Today, a century after World War One, imperialism continues to mean war. As the old imperialist centres decline and new ones rise, inter-imperialist rivalry grows sharper. The competition for control of resources from oil to gold to water will continue to cause friction among the imperialist powers, which will use every means at their disposal to ensure these resources are deployed for private profit. It is likely to continue to produce wars, especially attacks by imperialist blocs against small but resource-rich countries. Regional but limited war among the major imperialist centres cannot be ruled out in the coming years and decades. As a century ago, the imperialists will turn to nationalism and chauvinism, including racism and religious and ethnic sectarianism, to divide and weaken the workers’ movement. As a century ago, they will be aided by the betrayals of social democracy.

The EU, in common with the G8, serves the interests of big capital and the monopolies. It collaborates with the US and NATO. The attacks on social and economic conditions, the impoverishment of working people, the increased power of the monopolies is evidence of the anti-people political line of the EU and its member states. All G8 member states, with the exception of Russia and Japan are members of NATO. Japan collaborates closely with the US in its plans for the Asia-Pacific region.

And yet, in the midst of the crisis of capitalism, the profits of the war industries expand. Military expenditure increases. Most recently, the dangerous developments in Ukraine and Syria, where the hand of imperialism is clearly visible, underlines the threat imperialism poses to peace. As long as capitalism exists we will live with the constant threat of war. Capitalism can offer no solutions to the problems of the working class. It is the cause of those problems.
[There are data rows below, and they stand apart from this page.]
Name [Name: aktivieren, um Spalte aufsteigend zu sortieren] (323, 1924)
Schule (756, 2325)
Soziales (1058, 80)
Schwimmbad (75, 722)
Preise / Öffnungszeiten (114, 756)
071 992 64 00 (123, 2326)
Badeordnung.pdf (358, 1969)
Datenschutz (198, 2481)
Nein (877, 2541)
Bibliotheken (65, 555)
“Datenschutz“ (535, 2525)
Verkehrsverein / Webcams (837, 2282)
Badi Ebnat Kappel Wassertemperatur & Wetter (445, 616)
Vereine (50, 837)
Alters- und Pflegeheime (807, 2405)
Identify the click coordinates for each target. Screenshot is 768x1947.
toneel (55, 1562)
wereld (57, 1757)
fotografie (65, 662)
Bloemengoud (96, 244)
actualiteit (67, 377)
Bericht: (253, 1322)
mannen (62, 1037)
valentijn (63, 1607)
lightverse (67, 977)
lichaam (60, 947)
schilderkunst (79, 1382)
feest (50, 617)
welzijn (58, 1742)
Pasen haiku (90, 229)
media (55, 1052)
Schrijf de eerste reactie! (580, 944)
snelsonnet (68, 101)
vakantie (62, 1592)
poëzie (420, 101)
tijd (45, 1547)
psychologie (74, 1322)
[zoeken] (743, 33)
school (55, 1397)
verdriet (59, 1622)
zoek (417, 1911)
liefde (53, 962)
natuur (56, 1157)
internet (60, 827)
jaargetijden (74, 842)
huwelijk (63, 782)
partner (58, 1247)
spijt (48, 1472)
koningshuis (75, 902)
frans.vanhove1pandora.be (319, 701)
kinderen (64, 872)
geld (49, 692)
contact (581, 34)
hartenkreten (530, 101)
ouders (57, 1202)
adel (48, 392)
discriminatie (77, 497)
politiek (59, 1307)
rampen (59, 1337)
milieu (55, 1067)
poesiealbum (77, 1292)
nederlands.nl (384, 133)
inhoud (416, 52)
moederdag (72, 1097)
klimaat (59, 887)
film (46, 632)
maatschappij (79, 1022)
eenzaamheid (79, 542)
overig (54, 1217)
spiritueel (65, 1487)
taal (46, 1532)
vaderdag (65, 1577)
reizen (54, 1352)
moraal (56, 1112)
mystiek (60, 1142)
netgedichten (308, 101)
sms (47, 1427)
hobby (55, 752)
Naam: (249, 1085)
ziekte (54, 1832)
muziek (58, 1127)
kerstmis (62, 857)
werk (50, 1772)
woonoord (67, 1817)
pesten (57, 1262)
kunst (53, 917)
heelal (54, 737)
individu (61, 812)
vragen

Socialism is the only alternative which offers a solution.

The Communist and Workers’ Parties must constantly struggle to combat opportunist and chauvinist influences in the workers’ movement, to raise class consciousness and promote class solidarity and proletarian internationalism, to strengthen the struggle against imperialism in every country, to demand the dissolution of NATO, to challenge oppression and exploitation, to reject imperialist intervention and war, and to struggle ceaselessly for the overthrow of capitalism and the triumph of socialism.